▶ DOCUMENT PASSAGE
======
Poll: What do you consider authoritative?

A discussion on all aspects of Theravāda Buddhism

What do you consider authoritative?

I consider the Pali Canon (Vinaya, Suttas and Abhidhamma), commentaries and Visuddhimagga authoritative (either completely or for the most part).
14
26%
I consider only the Pali Canon (Vinaya, Suttas and Abhidhamma) authoritative (either completely or for the most part).
1
2%
I consider only the Pali Vinaya and Suttas authoritative (either completely or for the most part).
18
34%
I consider only the Pali Suttas as authoritative (either completely or for the most part).
4
8%
I consider only the Pali Vinaya as authoritative (either completely or for the most part).
0
No votes
I consider a specific Bhikkhu/Bhikkhuni or other teacher's teaching as authoritative over all other sources.
0
No votes
I do not consider anything authoritative but my own interpretation, and use what I please from all sources.
8
15%
My views are Mahayana, Vajrayana, some kind of blend of these with the Theravada, or other and do not fit any of these categories.
8
15%
 
Total votes: 53

SteRo
Posts: 2387
Joined: Fri Oct 11, 2019 10:27 am

Re: Poll: What do you consider authoritative?

Post by SteRo »

DooDoot wrote:
Wed May 13, 2020 7:17 am
SteRo wrote:
Wed May 13, 2020 4:41 am
same lineage.
sounds like the lineage above has only ever had one member in it.... :)
Actually yes, the number of paths equals the number of spheres of experience. Nevertheless there are spheres of experience that are closer than others and in this context the term 'lineage' is used.
So even though there are three main lineages, that of listeners, pratyekabuddhas and bodhisattvas there is a huge number of sub-lineages within each of these main lineages.
To the spheres of experience ("users") it may concern: When applying words no truth or reality is claimed. Language only knows the extremes of (+)-affirming experience ("is", "has", "does", etc.) and (-)-negating experience ("isn't", "hasn't", "doesn't", etc.) but it does not know the 'zero'-(0)-experience of non-apprehension. Therefore every linguistic expression might erroneously appear as claim though it is only a preliminary suggestion.

User avatar
robertk
Posts: 3770
Joined: Sat Jan 03, 2009 2:08 am

Re: Poll: What do you consider authoritative?

Post by robertk »

Digha Nikaya:
https://www.accesstoinsight.org/tipitak ... .vaji.html
And there the Blessed One addressed the bhikkhus, saying: "Now, bhikkhus, I shall make known to you the four great references. [37] Listen and pay heed to my words." And those bhikkhus answered, saying:

"So be it, Lord."
======
▶ GIVEN RECORDS
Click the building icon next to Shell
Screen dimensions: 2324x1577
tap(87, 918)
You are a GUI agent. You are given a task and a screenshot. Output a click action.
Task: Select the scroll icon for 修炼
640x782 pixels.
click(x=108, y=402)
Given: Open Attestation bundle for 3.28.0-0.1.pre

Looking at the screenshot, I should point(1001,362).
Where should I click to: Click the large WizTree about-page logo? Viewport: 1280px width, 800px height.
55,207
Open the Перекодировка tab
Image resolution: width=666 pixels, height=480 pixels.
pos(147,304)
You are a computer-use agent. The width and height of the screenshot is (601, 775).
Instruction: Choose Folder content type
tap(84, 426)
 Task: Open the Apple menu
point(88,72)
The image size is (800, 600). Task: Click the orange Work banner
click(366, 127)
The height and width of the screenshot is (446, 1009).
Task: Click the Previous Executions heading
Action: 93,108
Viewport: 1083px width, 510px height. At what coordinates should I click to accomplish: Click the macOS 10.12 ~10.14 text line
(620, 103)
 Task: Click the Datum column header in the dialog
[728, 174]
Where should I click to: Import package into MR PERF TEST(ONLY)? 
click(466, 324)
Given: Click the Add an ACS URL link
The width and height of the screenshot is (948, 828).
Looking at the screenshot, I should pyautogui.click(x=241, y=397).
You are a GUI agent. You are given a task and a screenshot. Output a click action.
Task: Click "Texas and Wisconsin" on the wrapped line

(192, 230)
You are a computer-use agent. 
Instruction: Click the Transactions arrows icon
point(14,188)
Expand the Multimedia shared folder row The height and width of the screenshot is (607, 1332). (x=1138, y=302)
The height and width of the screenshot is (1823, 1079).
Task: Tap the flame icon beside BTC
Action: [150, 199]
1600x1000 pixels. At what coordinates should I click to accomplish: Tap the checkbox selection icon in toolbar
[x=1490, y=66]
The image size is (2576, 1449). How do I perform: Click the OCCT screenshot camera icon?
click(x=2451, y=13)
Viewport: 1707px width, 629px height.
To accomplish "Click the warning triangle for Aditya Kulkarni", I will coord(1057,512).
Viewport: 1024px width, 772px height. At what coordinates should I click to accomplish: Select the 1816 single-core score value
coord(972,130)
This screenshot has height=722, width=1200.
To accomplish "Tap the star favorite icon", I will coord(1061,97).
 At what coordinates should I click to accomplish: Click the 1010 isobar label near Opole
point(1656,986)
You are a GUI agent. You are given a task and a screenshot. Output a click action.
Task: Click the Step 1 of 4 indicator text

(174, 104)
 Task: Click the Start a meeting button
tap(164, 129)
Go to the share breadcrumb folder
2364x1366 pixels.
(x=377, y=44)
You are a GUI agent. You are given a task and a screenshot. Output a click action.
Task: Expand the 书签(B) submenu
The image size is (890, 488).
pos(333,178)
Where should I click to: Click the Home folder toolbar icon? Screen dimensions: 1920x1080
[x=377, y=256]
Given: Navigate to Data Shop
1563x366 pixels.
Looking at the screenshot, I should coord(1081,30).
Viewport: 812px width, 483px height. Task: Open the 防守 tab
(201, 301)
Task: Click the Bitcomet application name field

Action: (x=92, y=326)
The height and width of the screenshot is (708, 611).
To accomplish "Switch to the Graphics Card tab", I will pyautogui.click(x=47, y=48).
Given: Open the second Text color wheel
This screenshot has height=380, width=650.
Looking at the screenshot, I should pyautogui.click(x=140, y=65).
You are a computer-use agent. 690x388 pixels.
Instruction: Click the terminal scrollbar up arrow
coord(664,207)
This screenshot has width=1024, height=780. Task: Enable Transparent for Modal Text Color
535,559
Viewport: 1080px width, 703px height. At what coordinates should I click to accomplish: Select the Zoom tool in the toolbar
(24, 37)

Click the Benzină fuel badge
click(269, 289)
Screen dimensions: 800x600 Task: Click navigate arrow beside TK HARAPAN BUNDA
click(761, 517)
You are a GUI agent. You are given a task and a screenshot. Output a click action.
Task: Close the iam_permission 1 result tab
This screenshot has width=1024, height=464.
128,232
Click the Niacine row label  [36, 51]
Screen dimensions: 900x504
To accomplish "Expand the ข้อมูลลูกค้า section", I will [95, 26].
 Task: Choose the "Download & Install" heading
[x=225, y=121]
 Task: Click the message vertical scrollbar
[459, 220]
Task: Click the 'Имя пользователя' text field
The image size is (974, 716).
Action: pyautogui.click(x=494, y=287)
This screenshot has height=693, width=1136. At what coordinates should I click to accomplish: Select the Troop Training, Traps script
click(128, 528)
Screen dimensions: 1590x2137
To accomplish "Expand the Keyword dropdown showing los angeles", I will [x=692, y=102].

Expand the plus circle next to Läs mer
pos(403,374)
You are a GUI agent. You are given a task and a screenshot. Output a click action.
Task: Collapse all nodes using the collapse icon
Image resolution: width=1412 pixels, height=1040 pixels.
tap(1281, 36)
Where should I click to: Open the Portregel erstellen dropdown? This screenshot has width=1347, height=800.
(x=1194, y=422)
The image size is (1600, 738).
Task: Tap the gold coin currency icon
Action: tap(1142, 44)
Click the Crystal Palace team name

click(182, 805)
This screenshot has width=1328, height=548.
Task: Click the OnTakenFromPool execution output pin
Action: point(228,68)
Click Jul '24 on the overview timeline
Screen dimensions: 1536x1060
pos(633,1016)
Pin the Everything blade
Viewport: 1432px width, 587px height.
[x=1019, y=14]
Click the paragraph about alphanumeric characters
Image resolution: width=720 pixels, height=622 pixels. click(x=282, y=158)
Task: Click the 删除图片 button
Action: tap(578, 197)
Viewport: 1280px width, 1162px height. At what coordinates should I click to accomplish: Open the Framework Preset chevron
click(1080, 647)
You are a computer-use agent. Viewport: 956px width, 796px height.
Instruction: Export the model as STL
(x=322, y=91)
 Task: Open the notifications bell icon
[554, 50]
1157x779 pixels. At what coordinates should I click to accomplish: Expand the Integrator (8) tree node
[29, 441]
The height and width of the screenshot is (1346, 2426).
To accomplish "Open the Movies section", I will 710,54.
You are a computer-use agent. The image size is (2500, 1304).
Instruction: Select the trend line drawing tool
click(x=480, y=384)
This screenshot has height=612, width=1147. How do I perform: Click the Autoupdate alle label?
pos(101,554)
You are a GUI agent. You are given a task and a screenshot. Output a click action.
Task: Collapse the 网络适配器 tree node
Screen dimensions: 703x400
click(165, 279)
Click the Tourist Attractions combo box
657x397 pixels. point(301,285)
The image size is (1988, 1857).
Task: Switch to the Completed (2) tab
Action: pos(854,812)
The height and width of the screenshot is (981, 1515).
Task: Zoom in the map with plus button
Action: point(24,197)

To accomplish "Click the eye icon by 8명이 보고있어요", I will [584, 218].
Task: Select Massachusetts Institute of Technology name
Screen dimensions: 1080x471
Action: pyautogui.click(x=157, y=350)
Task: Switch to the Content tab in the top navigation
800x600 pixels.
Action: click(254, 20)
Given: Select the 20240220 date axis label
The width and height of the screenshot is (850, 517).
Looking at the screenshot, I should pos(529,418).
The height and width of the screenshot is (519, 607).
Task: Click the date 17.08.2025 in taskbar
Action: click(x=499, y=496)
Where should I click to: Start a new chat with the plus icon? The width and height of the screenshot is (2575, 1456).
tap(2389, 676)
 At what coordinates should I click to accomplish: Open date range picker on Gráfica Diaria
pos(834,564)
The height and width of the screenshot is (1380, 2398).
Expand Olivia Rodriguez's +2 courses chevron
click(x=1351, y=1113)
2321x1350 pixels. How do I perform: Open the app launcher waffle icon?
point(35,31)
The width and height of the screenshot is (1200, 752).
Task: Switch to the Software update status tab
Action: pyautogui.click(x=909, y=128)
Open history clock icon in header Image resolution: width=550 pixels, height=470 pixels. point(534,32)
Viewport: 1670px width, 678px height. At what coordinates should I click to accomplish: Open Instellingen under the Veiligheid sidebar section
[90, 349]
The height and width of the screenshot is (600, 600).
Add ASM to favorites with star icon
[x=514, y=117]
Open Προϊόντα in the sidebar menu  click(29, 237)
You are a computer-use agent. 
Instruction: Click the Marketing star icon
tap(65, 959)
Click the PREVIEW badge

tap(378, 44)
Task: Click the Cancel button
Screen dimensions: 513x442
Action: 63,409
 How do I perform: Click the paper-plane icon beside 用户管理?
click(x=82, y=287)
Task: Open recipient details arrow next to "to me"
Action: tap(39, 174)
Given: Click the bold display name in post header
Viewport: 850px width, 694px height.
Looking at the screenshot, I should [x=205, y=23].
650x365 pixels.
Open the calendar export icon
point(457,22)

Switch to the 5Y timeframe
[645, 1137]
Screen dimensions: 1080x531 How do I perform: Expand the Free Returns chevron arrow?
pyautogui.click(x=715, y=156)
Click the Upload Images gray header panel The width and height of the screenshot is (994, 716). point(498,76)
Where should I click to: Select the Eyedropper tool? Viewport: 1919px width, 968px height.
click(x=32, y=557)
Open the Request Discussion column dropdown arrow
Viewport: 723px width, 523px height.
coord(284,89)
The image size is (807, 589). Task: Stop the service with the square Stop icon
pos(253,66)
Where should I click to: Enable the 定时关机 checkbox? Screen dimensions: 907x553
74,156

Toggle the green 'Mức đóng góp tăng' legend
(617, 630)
======
▶ WRITTEN TASK
Write out the passage from the Theravāda forum thread above, word for word, from "Post by SteRo" to "member in it.... :)".

▶ SOLVED EXERCISE
Post by SteRo »

DooDoot wrote:
Wed May 13, 2020 7:17 am
SteRo wrote:
Wed May 13, 2020 4:41 am
same lineage.
sounds like the lineage above has only ever had one member in it.... :)